• [Dataset entries]:
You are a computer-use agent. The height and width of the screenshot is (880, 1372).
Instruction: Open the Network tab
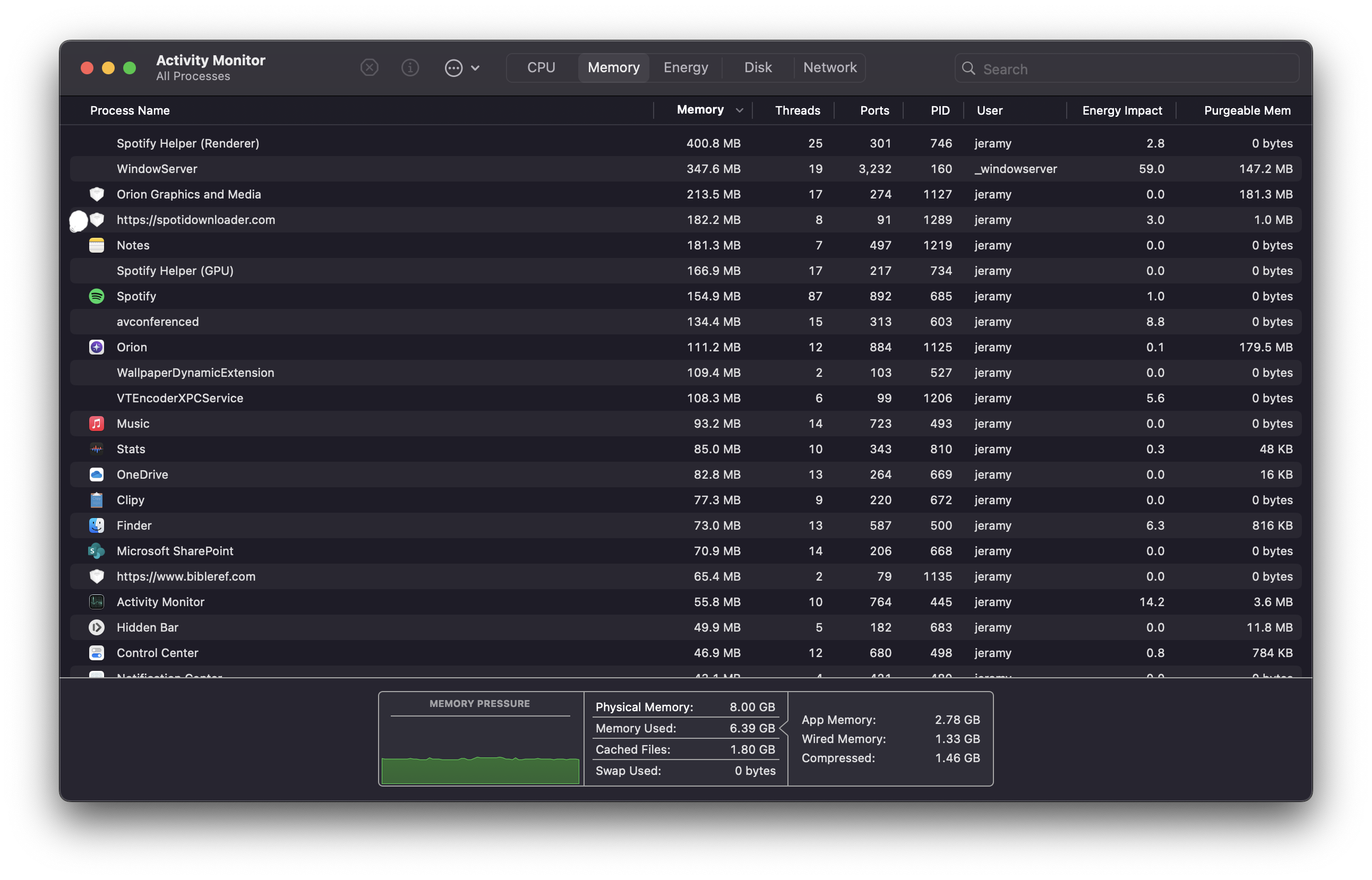pyautogui.click(x=829, y=67)
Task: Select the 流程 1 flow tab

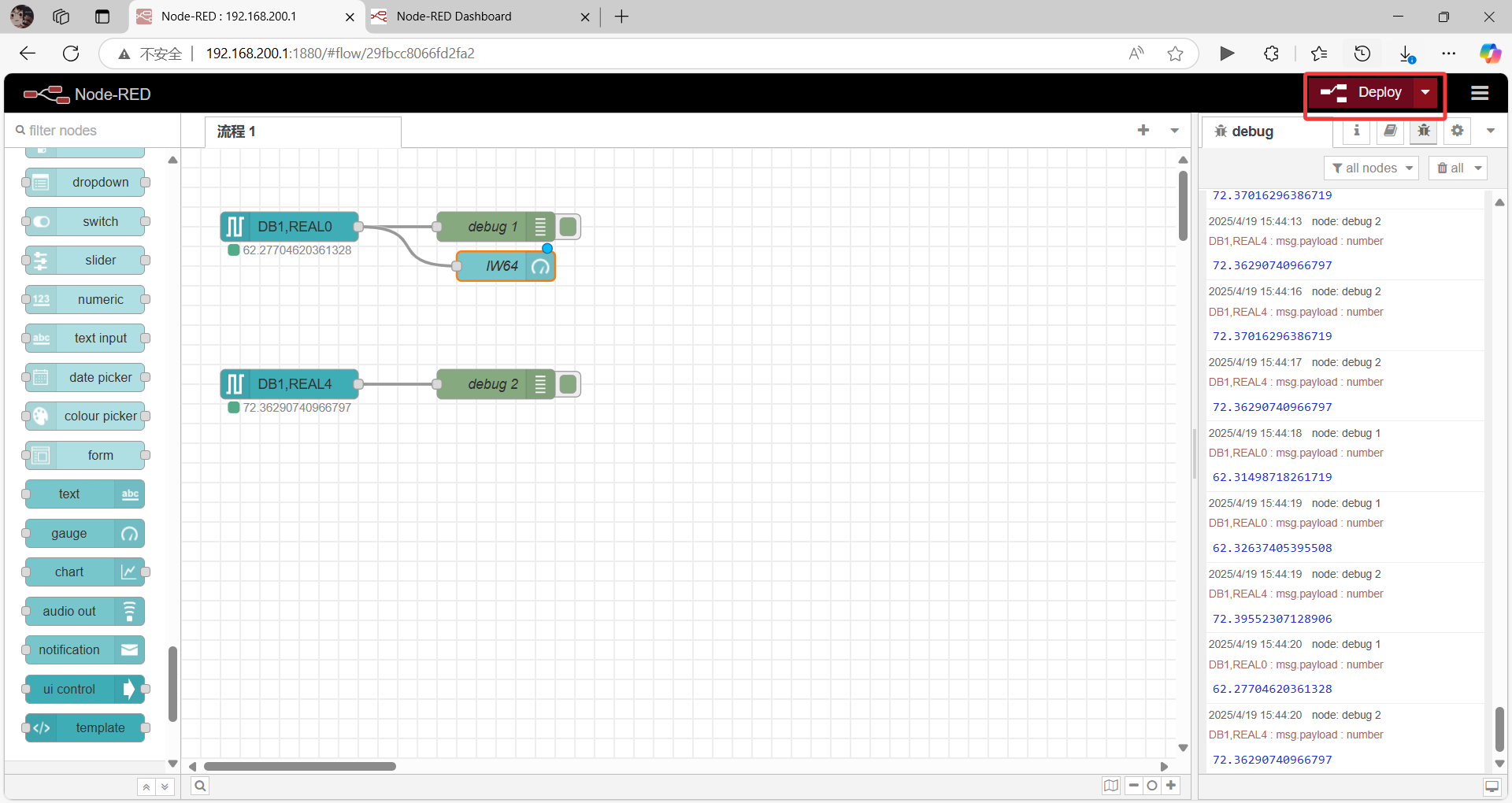Action: (235, 131)
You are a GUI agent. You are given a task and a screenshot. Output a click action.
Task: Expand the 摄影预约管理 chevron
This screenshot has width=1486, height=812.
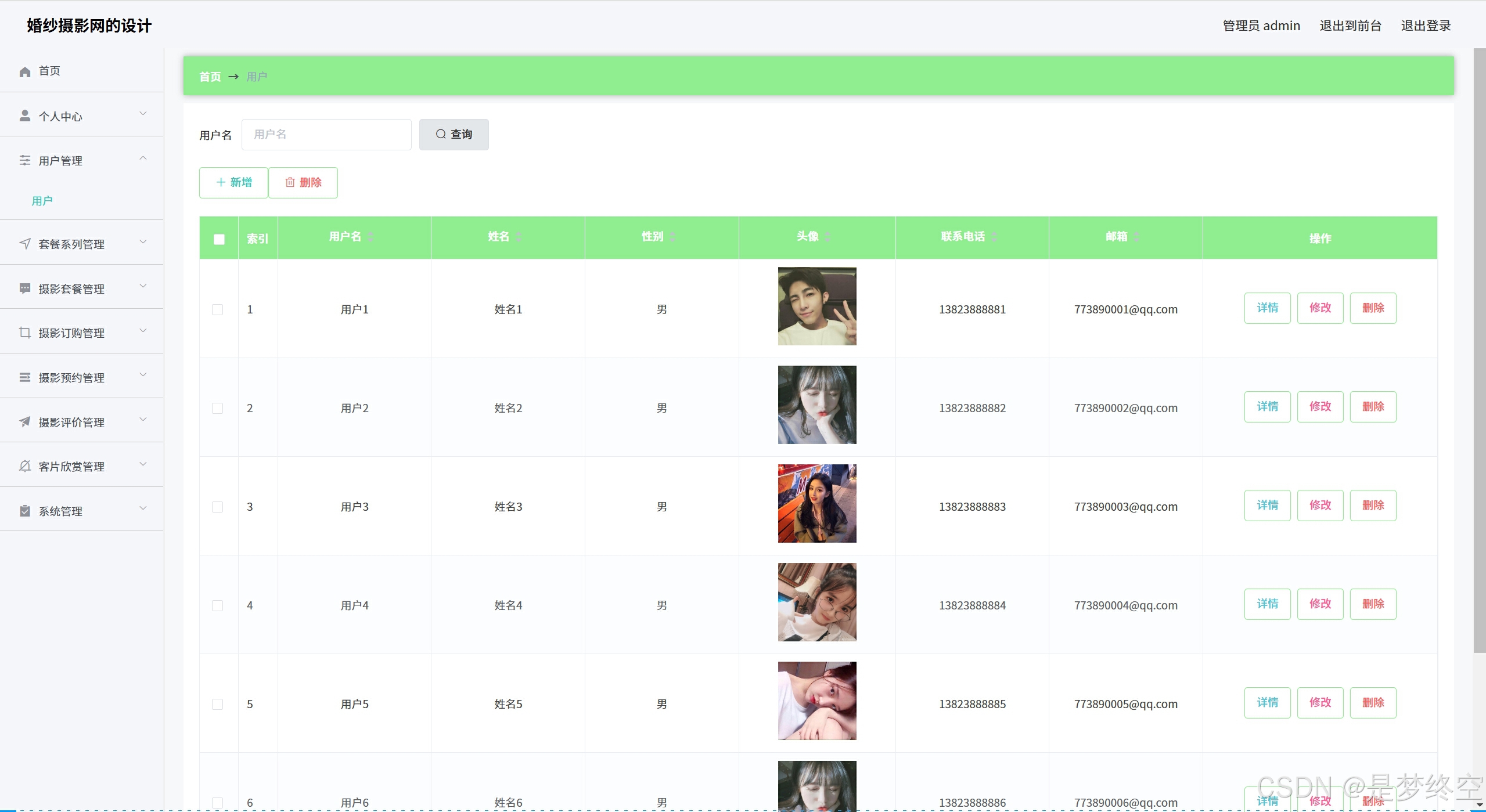tap(143, 376)
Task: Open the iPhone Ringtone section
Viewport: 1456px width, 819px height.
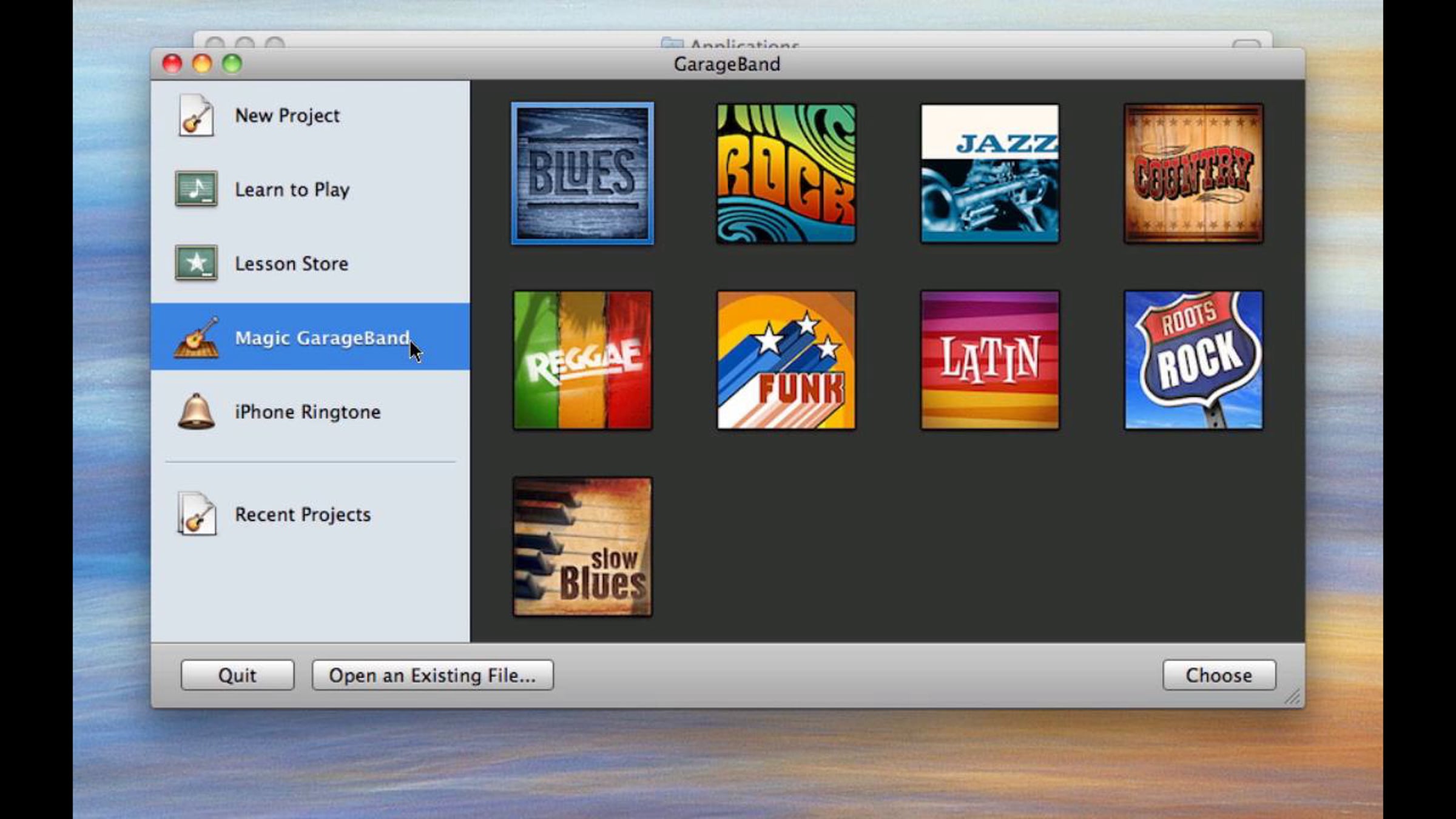Action: (x=308, y=412)
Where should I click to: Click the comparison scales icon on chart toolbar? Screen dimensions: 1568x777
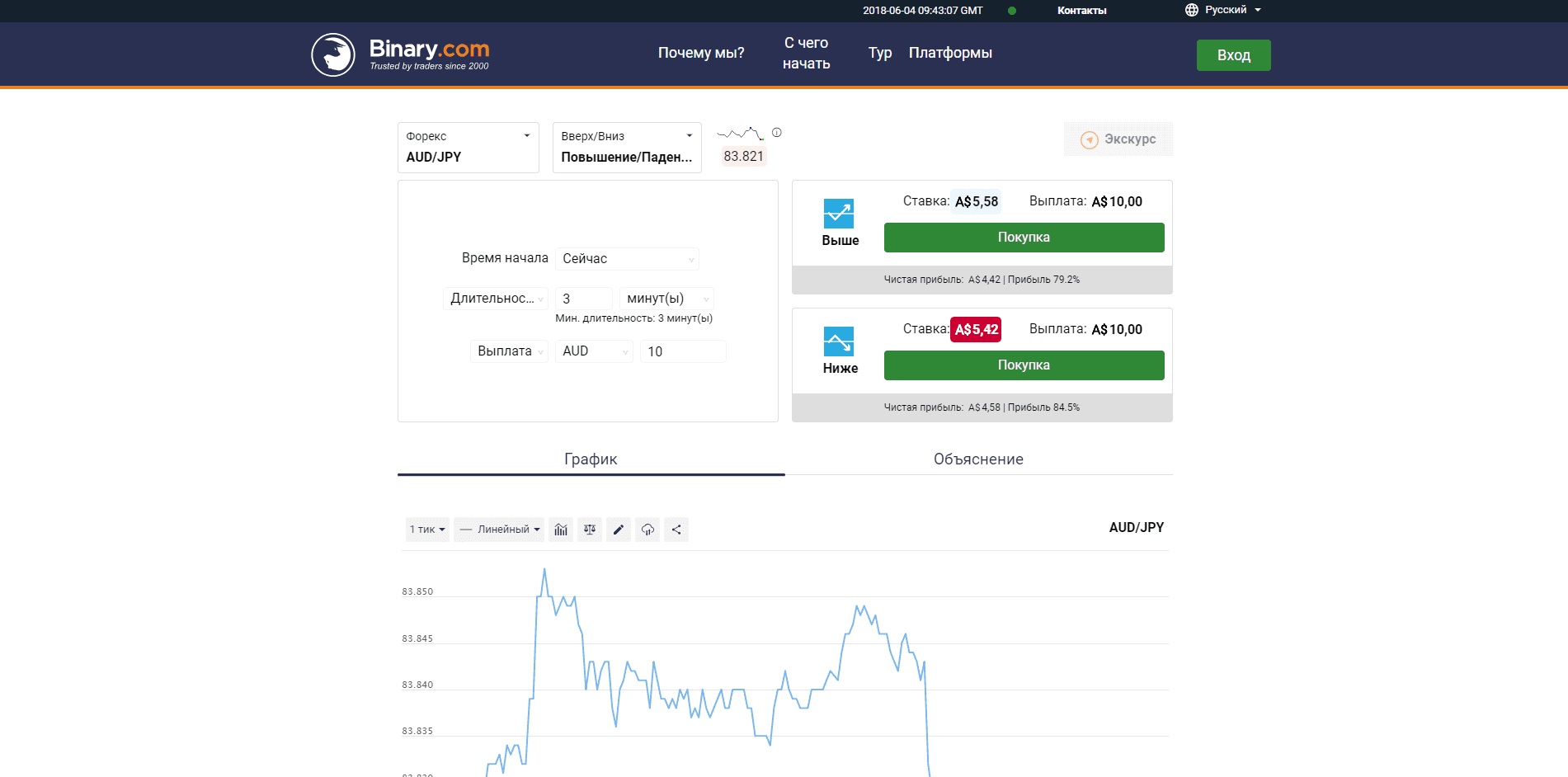pyautogui.click(x=590, y=530)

• [ASSIGNMENT]:
The records above are to be repeated exactly, with the pictures left out.

• [RESPONSE TO THIS EXERCISE]:
You are a computer-use agent. The height and width of the screenshot is (880, 1372).
Instruction: Open the Network tab
pyautogui.click(x=829, y=67)
Task: Select the 流程 1 flow tab

Action: (235, 131)
You are a GUI agent. You are given a task and a screenshot. Output a click action.
Task: Expand the 摄影预约管理 chevron
This screenshot has width=1486, height=812.
tap(143, 376)
Task: Open the iPhone Ringtone section
Viewport: 1456px width, 819px height.
Action: (x=308, y=412)
Where should I click to: Click the comparison scales icon on chart toolbar? Screen dimensions: 1568x777
pyautogui.click(x=590, y=530)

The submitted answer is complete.